• _Exercise goal_: Give a bare count of the lines with "button" in the material below.

● ● ●

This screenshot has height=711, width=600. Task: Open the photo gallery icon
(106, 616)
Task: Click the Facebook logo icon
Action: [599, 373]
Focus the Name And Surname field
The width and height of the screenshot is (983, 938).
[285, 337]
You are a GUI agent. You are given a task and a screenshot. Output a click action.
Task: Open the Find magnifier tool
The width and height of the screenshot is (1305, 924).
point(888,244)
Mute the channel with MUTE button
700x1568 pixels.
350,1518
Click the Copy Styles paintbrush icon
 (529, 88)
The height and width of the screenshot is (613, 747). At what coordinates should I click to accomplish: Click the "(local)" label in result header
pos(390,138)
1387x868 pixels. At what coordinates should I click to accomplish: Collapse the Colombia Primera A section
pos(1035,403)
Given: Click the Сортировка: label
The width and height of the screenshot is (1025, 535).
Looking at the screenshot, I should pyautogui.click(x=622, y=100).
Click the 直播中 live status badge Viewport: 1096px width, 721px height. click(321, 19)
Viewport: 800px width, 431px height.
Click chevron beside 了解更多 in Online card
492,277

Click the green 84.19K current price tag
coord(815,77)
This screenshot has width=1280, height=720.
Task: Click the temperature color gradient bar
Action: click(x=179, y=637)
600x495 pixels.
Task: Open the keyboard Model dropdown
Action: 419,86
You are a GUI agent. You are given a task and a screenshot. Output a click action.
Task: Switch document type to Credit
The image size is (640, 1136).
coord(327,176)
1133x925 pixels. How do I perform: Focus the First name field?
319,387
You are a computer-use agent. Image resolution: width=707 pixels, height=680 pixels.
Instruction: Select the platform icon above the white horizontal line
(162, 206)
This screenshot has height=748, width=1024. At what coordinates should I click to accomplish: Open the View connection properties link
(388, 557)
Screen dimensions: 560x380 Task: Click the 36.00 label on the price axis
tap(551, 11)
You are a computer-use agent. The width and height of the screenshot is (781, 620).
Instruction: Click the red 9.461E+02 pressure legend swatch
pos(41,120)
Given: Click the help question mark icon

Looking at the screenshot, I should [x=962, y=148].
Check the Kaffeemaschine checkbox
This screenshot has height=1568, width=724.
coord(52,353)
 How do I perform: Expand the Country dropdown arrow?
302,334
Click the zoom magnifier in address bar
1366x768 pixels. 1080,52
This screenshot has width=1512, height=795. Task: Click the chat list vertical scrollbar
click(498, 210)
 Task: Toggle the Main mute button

● ● ●

• _Answer space_: 2